大前提の注意として膝や腰が痛いなど不調がある方は行わないでください。またエクササイズ途中で身体に異変を感じた場合も中止してください。体重が落ちても健康を害しては元も子もありませんので。単純にキツイのは少し頑張ってみてください(笑)

回数や秒数は効率よく成長ホルモンを分泌するための目安なので変えないでください。セット数はご自身の体調などで変えても大丈夫です。またスクワットだけあるいは空気イスだけなど臨機応変に変えて構いません。
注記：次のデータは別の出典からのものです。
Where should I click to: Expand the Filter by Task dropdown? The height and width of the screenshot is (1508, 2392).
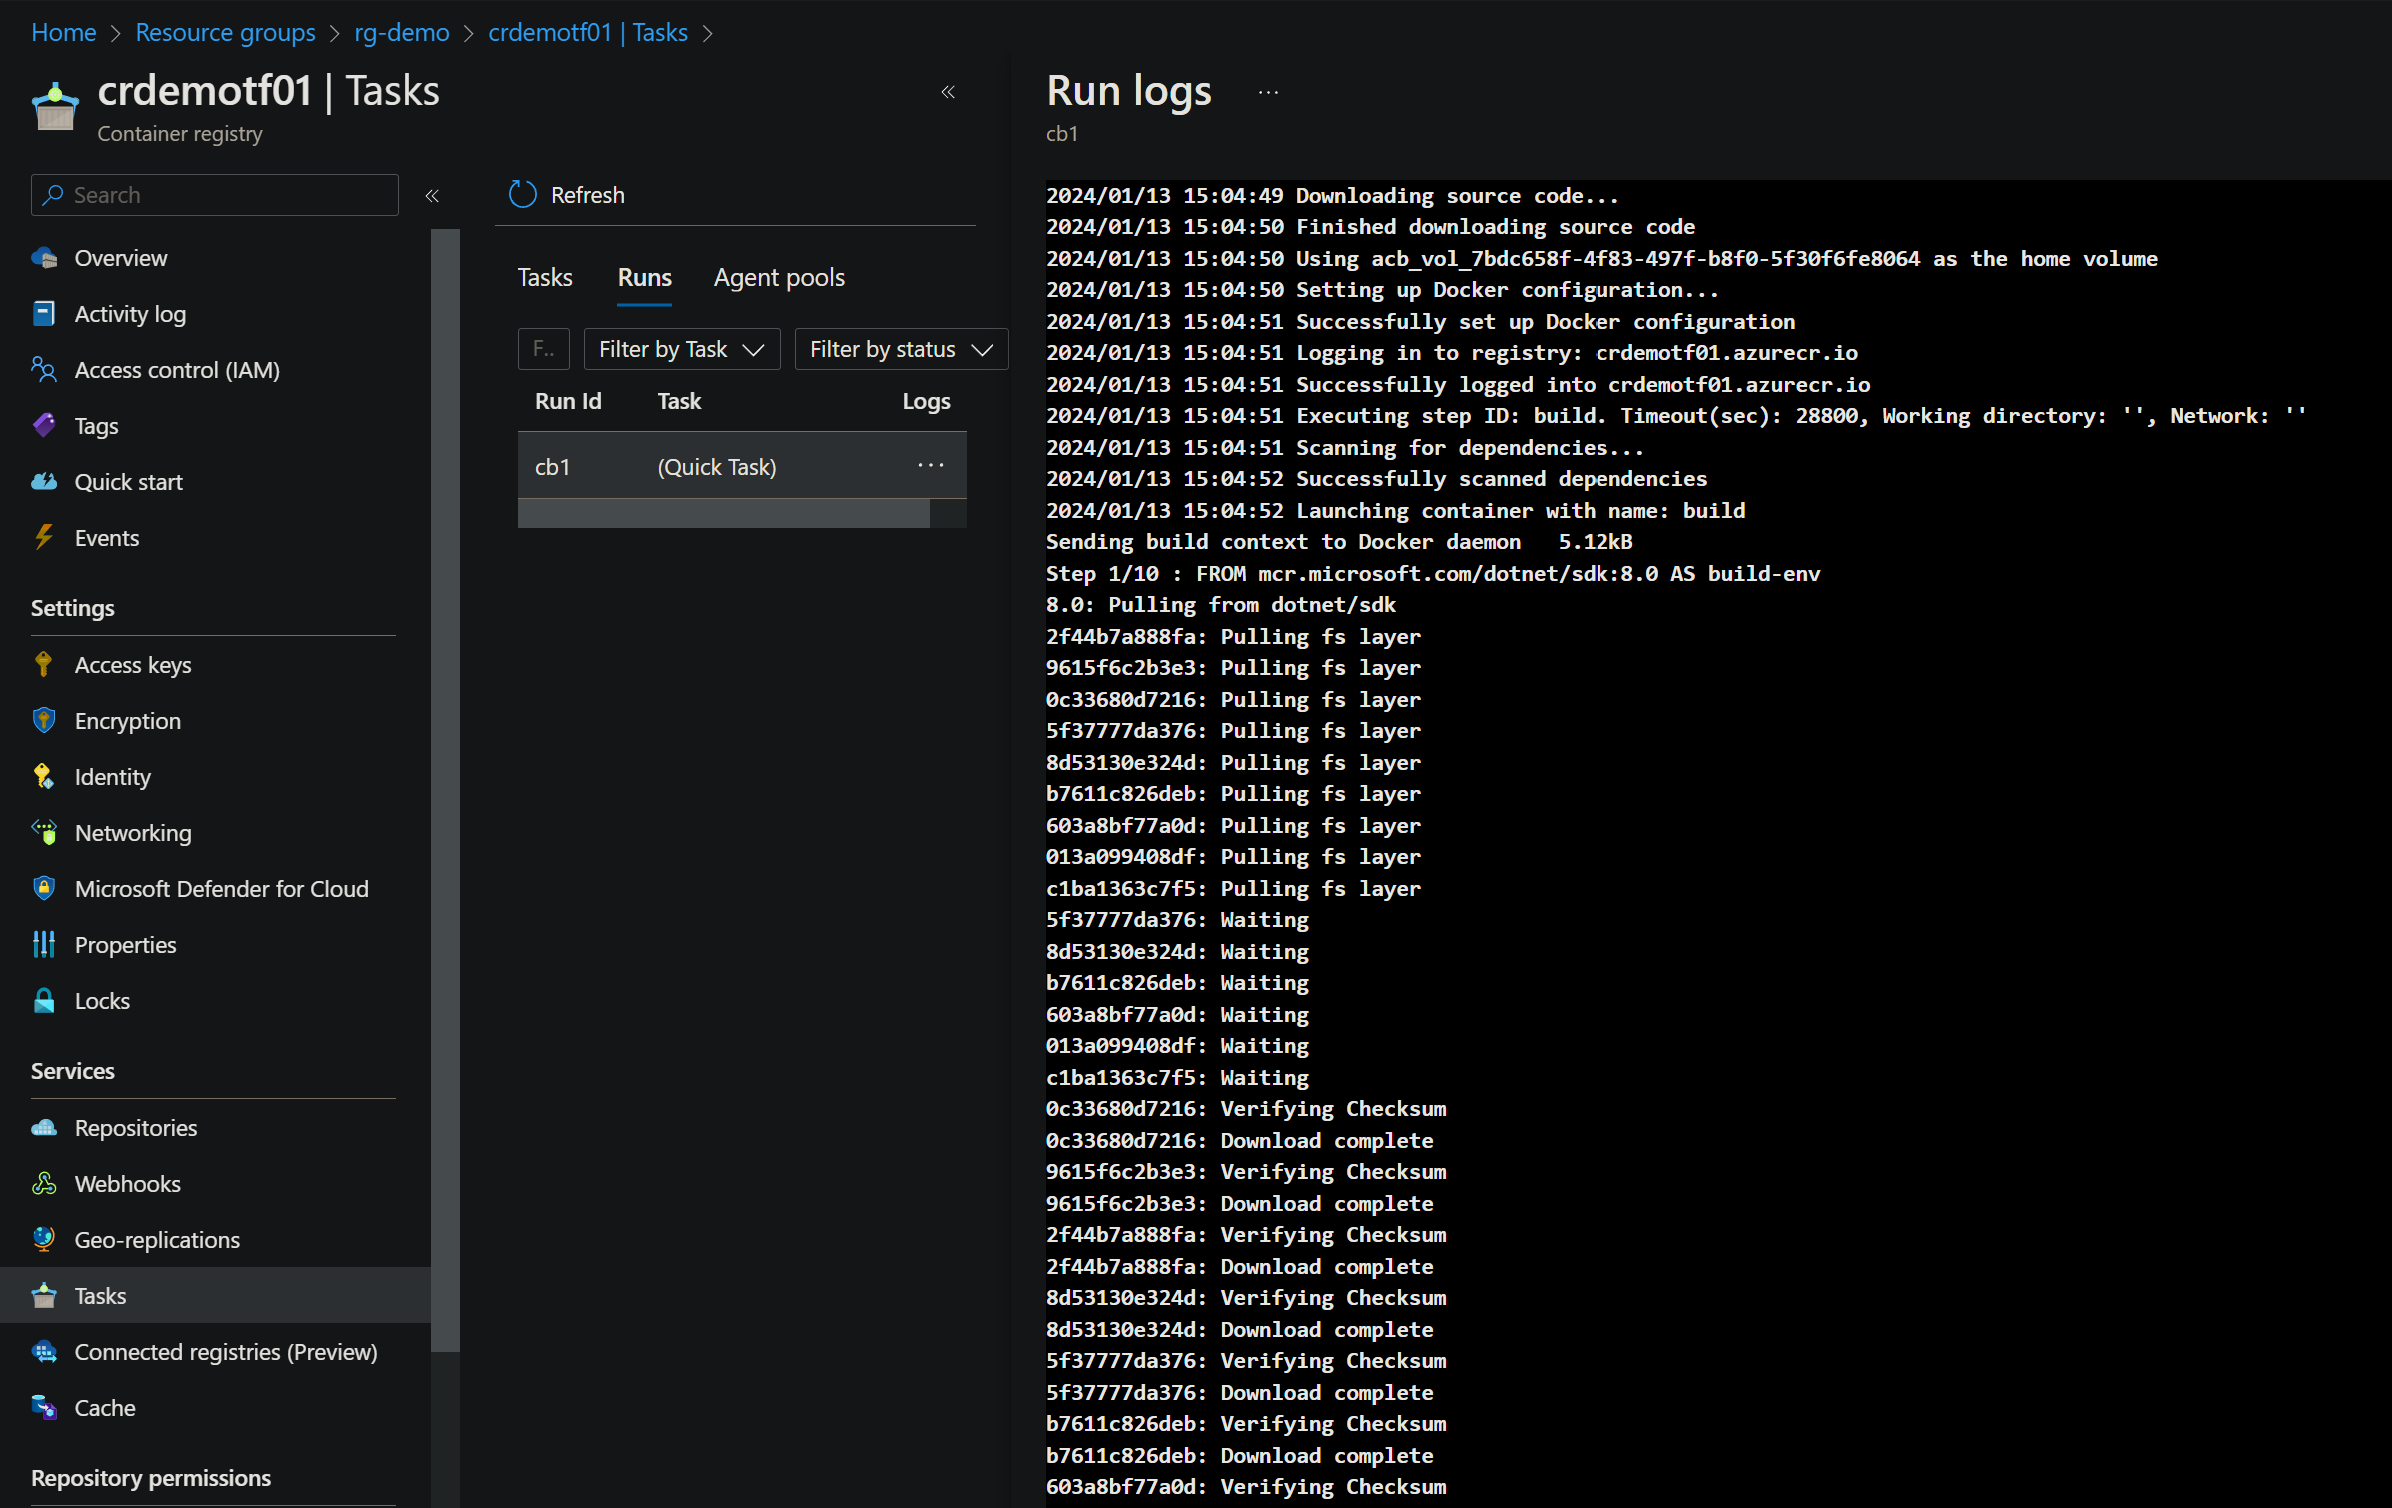(681, 349)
重要なことは有酸素運動の前に少しでも筋トレを行ない成長ホルモンを分泌させることです。これらの筋トレ有酸素運動の脂肪燃焼の効率を上げることが目的ですが、続けていくことで筋肉量、筋力が上がり基礎代謝も上がる長期的な視野で見た効果も持っています。

6.筋トレ以外の脂肪燃焼効果を高めるテクニック

筋トレ以外にも脂肪燃焼効果を高める方法はあります。

6ー1.脂肪燃焼を促進する飲み物を摂る

脂肪燃焼効果を高める飲み物やサプリは様々なものが販売されていますが、身近なものでも「コーヒー・緑茶・酢」も脂肪燃焼効果を高めてくれます。有酸素運動前にコーヒーのブラック、緑茶、もろみ酢(水か炭酸で割って)などを摂るとダイエット効果が上がります。

  • コーヒー:カフェイン
  • 緑茶:カテキン
  • もろみ酢:クエン酸、アミノ酸

⏩運動中の体脂肪燃焼をサポートする手軽な飲み物

6-2.メニューを変える

毎日同じメニュー(例えばジョギング)よりも定期的にメニューを変えた方が使う筋肉も変わり、刺激される筋細胞も変わり効果的です。また気分的にも新鮮さがあるのでマンネリ化を防げるのではないでしょうか。
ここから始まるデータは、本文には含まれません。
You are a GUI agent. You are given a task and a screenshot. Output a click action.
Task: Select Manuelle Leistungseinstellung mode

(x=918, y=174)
しかし実際問題はそうそうメニュー自体を変えることは難しいので、オススメは強度を変えることです。いつも同じ強度(スピード)ではなく、日によってスピードを変えたり、時間の中でゆっくりにしたり少し早くしたりとアップダウンを作ったりすることは非常に効果的です。

6ー3.コースを変える

いつも同じコースだと新鮮さがなくなります。軽く考えがちですがこのような脳への刺激は非常に重要です。常に同じコースではなく、いくつかルートを作っておき日によって変えてみたり、何も考えず気分のまま走ってみたり・・。マンネリ化を防ぐことにもつながります。

6-4.気分が上がる音楽

iPodなどで音楽を聴きながらは賛否があります。周りの音が聞こえないのは事故の原因にもなりかねません。しかし、音楽などで気分が高まる状態は運動にとって非常に重要です。

なぜなら気分が高まる状態ではアドレナリンが分泌されます。アドレナリンには脂肪を分解する作用があるので、効果的な脂肪燃焼が見込めるのです。安全面が絶対に保証できるのであれば音楽を聞く事もおすすめできます。